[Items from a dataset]
----------
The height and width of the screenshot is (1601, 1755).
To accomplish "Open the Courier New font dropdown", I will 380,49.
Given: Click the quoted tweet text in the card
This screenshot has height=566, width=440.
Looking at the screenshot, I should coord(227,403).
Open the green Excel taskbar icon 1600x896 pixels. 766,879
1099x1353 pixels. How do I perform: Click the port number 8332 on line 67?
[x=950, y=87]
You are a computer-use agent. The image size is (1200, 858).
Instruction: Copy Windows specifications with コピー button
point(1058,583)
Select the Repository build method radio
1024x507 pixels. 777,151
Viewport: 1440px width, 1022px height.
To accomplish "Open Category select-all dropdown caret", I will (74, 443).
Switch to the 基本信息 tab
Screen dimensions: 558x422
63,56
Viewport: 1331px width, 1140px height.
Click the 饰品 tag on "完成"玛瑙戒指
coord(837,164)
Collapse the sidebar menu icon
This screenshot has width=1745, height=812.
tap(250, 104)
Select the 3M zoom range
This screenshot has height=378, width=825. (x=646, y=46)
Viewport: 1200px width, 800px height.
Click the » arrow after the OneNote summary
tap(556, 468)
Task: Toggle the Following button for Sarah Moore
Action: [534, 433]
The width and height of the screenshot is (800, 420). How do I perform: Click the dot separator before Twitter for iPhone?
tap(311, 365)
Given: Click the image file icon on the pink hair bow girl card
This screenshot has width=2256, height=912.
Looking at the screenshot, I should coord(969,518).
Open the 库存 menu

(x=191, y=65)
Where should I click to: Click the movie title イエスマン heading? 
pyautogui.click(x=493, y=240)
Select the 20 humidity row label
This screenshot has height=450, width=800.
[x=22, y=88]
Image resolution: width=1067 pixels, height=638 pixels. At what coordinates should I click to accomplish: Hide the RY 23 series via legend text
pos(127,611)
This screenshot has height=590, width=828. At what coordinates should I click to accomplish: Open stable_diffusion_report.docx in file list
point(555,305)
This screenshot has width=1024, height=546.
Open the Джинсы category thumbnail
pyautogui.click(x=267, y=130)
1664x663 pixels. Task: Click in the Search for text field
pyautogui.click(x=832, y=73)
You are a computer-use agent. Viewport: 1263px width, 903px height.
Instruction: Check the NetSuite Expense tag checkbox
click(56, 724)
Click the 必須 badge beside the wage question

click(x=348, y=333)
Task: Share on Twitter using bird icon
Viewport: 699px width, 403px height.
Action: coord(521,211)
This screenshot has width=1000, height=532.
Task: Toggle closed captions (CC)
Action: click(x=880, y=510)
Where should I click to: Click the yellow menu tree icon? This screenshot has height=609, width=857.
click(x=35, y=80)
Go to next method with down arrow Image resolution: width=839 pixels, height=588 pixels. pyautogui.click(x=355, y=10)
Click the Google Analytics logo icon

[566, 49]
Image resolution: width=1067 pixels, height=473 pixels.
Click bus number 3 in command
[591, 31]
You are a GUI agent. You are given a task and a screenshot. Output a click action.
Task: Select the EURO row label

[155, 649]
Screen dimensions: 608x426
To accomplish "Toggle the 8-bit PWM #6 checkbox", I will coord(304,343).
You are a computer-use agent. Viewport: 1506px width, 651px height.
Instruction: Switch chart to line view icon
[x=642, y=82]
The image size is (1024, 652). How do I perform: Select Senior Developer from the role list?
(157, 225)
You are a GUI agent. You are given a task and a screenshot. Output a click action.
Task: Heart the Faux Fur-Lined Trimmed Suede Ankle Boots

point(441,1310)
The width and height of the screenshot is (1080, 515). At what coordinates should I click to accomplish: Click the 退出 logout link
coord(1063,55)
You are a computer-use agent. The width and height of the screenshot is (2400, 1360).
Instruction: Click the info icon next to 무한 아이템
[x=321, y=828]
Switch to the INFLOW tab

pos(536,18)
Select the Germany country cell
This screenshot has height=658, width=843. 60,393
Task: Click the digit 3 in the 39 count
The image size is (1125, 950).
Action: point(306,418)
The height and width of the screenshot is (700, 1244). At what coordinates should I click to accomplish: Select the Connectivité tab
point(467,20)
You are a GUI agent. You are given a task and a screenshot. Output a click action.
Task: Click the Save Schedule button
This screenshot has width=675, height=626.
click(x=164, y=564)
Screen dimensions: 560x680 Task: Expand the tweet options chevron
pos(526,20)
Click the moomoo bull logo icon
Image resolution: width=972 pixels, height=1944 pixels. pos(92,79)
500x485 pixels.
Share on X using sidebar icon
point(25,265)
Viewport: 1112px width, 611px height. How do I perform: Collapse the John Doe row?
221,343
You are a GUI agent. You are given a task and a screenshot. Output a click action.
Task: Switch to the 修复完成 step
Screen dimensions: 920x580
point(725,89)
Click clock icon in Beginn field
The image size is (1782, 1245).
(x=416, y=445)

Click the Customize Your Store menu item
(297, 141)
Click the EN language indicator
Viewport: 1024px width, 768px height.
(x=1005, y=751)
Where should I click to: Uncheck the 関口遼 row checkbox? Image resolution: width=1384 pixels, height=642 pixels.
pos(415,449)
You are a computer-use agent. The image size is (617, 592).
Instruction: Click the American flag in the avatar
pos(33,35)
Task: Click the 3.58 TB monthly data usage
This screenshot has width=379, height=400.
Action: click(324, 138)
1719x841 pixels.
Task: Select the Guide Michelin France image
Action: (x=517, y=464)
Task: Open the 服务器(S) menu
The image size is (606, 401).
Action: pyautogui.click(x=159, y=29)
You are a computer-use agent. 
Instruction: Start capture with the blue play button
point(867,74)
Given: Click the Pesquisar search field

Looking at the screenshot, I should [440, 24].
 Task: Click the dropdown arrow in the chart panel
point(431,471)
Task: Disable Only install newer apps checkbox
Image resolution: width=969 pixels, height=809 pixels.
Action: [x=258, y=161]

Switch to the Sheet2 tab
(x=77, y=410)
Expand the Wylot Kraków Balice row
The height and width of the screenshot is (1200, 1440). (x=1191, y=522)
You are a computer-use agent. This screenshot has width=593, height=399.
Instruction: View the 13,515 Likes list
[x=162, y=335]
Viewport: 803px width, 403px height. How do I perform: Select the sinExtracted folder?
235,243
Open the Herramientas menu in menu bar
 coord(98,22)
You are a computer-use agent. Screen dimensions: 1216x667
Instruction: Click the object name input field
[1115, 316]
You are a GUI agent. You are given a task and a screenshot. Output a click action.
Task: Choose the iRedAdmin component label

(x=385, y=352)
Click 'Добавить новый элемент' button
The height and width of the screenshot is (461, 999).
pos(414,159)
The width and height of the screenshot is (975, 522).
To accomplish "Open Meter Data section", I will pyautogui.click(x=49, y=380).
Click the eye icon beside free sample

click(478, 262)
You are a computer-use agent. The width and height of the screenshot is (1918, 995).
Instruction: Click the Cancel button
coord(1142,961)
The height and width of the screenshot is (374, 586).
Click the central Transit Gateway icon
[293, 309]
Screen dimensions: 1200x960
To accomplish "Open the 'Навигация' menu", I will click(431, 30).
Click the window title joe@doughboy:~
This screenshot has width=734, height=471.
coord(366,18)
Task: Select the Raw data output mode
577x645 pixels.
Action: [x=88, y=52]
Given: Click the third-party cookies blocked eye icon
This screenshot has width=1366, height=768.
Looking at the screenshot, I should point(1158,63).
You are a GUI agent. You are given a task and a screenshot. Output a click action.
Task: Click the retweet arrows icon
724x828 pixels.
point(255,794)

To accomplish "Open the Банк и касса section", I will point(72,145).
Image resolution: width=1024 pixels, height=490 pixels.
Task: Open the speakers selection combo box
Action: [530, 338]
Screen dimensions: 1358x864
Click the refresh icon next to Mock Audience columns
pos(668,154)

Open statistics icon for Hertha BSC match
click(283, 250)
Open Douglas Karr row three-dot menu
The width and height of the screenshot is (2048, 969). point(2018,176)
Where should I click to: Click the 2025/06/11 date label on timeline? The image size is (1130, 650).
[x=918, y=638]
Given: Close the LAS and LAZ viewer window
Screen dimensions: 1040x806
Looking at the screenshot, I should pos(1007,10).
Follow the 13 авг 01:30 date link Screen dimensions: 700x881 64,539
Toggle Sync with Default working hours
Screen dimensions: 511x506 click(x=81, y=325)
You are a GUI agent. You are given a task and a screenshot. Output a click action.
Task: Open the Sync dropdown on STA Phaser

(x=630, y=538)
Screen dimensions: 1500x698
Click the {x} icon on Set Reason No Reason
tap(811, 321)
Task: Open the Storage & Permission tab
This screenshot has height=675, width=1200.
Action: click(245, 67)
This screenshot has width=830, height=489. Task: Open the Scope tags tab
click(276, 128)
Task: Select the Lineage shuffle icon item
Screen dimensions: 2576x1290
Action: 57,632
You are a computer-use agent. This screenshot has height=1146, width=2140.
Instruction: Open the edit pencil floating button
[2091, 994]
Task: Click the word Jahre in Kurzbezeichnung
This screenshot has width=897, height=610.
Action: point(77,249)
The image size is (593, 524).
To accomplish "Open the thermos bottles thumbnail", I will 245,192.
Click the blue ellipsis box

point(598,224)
----------
* **Exercise directions**
In the entries above, find the line holding "The image size is (1024, 652)." and the line holding "is (2400, 1360)."; print both of them and every line between, exactly, and nothing else.

* **Solution below**
The image size is (1024, 652). How do I perform: Select Senior Developer from the role list?
(157, 225)
You are a GUI agent. You are given a task and a screenshot. Output a click action.
Task: Heart the Faux Fur-Lined Trimmed Suede Ankle Boots

point(441,1310)
The width and height of the screenshot is (1080, 515). At what coordinates should I click to accomplish: Click the 退出 logout link
coord(1063,55)
You are a computer-use agent. The width and height of the screenshot is (2400, 1360).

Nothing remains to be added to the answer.